Merry Christmas Everyone




I’m sitting here enjoying the peace and quiet in that magical 20 minutes before your dinner party guests arrive, when the food is prepared, the champagne is chilling, the fire is crackling in the hearth and there’s nothing left to do but wait. It’s our annual Cassoulet Dinner. Every winter just as the temperature dips really low, Murray and I send out invitations to friends and neighbors to come for cassoulet. Cassoulet, in case you aren’t familiar with it, is basically baked beans that have died and gone to French heaven. It’s one of those dishes that is meant to spend days simmering on the hob in a provencal kitchen. In this case it spends days simmering in a slow cooker in our kitchen. It’s a tradition, much anticipated by all who come every year to enjoy it with us. And as I sit here, champagne glass in hand, I’m thinking of all the other traditions we hold close, most of which involve food, that help mark out the important events in our lives.

This year we lost Murray’s dad, and as sad as that was, what I remember now is the entire family sitting in our back garden every evening, all thirteen of us, eating together and reminiscing.

This Christmas morning like every other Christmas I can remember, we will slice into the first loaf of my grandmother’s Christmas Kuchen. Everything that is Christmas is wrapped up in my Grandmother’s kuchen. She made it every year, and when she passed away, my Mum picked up the torch, and now I make it for my family. And one day my girls will make it for theirs. Every time I make it I can smell Christmas, and I can see my grandmother standing in the kitchen, in her apron with the string of safety pins dangling from the bib, kneading the dough. It’s a sacred recipe, one that will never be given to anyone outside our family. It’s the embodiment of what a tradition should be, something that links past generations to future ones, and it’s at the heart of what Christmas is to us.

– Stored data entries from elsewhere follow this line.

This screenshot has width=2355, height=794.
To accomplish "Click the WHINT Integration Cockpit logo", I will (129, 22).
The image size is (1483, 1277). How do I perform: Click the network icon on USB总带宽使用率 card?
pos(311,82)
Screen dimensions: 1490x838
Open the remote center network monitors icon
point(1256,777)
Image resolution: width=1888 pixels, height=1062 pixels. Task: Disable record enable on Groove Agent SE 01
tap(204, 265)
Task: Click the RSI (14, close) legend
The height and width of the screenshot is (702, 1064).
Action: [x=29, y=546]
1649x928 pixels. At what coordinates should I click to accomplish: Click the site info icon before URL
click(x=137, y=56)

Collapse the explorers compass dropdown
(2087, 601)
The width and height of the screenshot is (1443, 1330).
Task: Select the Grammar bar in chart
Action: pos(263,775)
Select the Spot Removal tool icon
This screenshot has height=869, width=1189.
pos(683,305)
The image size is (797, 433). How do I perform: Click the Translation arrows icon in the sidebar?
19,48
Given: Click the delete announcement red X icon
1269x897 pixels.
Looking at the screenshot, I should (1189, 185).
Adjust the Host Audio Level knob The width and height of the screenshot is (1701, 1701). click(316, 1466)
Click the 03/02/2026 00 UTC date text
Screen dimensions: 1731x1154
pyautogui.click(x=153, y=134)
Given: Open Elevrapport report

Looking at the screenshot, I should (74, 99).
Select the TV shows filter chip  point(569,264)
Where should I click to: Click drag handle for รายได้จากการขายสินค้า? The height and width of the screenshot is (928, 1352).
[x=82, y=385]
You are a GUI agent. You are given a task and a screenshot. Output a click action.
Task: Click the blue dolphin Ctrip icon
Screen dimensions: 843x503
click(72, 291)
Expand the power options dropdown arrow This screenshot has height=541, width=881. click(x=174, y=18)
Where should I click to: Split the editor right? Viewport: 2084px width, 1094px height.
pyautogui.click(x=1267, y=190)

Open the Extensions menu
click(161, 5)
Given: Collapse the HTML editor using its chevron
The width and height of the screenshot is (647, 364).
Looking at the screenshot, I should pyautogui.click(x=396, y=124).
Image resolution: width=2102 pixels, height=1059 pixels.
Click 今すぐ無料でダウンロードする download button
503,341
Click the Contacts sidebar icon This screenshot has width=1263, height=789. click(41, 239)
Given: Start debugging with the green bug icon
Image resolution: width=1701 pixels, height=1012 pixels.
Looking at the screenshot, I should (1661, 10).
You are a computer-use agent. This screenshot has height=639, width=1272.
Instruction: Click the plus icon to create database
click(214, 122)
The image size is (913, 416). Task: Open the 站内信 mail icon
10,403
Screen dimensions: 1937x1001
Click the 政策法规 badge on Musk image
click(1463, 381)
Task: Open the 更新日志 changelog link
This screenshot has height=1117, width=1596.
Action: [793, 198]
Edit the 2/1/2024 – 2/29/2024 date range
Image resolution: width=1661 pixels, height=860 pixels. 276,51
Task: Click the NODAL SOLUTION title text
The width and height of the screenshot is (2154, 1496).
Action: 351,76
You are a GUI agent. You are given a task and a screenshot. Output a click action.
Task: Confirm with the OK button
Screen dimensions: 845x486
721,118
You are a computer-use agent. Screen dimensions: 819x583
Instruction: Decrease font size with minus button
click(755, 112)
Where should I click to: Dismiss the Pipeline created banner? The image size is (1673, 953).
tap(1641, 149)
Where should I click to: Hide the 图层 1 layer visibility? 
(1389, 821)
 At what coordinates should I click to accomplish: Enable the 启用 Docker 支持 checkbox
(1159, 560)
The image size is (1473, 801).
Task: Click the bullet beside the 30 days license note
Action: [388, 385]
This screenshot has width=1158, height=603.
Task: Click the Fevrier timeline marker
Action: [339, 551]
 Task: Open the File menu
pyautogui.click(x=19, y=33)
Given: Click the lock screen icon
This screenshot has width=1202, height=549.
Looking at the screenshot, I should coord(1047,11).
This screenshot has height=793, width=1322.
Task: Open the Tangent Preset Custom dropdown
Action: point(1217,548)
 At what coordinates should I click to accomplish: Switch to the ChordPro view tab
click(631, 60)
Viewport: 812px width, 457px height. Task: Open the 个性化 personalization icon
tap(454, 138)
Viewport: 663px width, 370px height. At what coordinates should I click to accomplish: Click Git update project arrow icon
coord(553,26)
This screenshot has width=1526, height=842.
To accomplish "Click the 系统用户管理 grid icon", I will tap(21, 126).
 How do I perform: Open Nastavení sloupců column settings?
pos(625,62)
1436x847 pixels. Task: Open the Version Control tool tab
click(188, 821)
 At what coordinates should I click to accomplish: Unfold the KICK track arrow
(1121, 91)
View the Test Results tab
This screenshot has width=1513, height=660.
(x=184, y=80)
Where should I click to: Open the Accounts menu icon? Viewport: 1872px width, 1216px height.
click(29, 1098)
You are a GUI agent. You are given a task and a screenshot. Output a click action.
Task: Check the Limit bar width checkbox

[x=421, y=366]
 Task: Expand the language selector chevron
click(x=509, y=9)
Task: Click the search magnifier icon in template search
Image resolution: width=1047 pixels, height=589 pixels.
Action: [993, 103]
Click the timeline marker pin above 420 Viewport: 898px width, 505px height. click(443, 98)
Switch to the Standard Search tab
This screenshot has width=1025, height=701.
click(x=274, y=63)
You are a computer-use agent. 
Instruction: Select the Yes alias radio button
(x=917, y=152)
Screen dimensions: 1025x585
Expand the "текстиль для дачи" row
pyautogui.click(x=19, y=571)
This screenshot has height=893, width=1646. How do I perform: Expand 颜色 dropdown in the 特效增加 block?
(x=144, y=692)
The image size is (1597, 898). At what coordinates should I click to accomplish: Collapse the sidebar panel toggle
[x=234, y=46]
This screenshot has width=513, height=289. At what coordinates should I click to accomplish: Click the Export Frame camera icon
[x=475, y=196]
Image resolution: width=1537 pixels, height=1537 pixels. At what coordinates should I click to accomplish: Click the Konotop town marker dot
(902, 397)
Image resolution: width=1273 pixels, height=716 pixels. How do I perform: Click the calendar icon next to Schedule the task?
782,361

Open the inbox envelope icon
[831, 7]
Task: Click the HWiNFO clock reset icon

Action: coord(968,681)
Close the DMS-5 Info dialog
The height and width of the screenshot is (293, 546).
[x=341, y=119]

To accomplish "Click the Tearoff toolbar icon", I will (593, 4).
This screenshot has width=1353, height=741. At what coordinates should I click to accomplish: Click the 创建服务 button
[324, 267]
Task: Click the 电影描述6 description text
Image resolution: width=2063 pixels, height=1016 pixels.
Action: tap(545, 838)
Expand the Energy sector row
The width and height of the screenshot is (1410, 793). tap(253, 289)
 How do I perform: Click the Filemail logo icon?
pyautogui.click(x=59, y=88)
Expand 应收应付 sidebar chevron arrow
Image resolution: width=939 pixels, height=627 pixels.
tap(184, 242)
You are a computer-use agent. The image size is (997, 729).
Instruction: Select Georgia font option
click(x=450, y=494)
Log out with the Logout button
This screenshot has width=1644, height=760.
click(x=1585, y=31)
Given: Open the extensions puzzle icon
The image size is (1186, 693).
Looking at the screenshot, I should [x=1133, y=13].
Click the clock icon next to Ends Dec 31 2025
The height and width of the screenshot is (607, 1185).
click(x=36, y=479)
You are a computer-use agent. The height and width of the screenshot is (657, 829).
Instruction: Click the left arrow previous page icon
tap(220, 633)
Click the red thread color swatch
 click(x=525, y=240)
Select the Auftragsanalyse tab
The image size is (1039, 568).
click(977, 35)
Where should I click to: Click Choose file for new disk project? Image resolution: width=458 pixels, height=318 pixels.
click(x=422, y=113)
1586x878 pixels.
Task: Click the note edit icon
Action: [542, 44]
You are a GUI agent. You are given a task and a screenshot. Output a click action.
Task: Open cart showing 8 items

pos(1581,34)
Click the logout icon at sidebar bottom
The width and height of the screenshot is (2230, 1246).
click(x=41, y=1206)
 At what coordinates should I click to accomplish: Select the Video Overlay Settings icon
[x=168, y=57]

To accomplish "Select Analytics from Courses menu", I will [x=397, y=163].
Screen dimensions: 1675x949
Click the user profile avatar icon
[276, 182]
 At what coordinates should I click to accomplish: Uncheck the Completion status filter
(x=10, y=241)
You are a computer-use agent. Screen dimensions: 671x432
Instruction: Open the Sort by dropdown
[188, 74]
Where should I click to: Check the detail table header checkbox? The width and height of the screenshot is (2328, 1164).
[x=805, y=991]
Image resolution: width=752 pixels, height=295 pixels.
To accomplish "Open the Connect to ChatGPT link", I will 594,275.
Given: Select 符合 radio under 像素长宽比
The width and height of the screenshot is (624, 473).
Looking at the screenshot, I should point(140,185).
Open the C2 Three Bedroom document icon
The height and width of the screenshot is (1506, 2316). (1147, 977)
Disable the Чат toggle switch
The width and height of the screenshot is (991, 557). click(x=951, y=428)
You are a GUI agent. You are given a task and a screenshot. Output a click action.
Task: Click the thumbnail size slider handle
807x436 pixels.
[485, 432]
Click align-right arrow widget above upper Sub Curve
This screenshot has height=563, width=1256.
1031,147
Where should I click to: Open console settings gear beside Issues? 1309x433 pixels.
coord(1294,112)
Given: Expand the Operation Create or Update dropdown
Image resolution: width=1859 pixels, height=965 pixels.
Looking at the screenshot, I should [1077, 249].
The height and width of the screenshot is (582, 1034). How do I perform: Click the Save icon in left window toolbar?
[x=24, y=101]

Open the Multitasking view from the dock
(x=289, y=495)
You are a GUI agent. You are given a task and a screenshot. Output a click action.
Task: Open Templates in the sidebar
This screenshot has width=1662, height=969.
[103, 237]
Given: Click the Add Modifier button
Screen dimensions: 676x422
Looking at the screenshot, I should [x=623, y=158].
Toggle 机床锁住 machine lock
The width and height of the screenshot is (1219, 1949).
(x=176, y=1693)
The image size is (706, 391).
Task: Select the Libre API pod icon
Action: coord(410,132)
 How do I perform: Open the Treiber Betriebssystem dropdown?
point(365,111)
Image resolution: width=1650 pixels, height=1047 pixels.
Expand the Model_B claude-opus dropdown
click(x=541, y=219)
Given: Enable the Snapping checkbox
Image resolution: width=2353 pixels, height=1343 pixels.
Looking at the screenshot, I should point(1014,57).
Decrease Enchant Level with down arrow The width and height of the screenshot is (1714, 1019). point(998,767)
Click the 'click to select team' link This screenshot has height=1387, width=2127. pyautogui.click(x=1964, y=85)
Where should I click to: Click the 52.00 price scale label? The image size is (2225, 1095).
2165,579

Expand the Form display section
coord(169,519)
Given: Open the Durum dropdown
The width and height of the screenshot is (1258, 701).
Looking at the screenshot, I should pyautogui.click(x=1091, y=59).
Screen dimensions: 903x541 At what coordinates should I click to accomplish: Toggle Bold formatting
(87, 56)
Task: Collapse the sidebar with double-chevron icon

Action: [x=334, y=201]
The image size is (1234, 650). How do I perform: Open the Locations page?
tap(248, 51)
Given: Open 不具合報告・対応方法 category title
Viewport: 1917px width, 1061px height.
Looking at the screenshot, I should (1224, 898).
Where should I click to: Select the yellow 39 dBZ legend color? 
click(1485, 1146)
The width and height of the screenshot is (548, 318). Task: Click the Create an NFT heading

But there are other foods and traditions that aren’t weighted down with such gravitas; the girls have a tradition of asking Santa for a horse each year. They find new and inventive ways of asking (and spelling) but the end result is the same, no horse. For the last two years we’ve been having a New Year’s Eve fondue, because the only thing better than cheese is a giant pot of melted cheese. In fact Caroline has been making up her own version of the 12 Days of Christmas, the first verse of which is: On the first day of Christmas my Mummy gave to me, 100 pounds of cheese. It started off as 20 pounds a week ago and has been going up with each singing. Sarah has finally figured out that I’m Santa. It started out with her ‘gathering evidence’ that I was the Tooth Fairy (our note paper was the same), and then she asked if I was Santa too. I confessed, she looked thoughtful for a minute and then said, “then how do you make those sleigh tracks of the roof?” Maybe the magic is still there.

I hope the magic is still there for you too, hold on to your traditions, savor the wonder of the season, and carry peace and joy with you into the New Year.





1 comment:

Anonymous said...

Barbara - this message is absolutely poetic. I have enjoyed reading it so much and disappointed when it ended.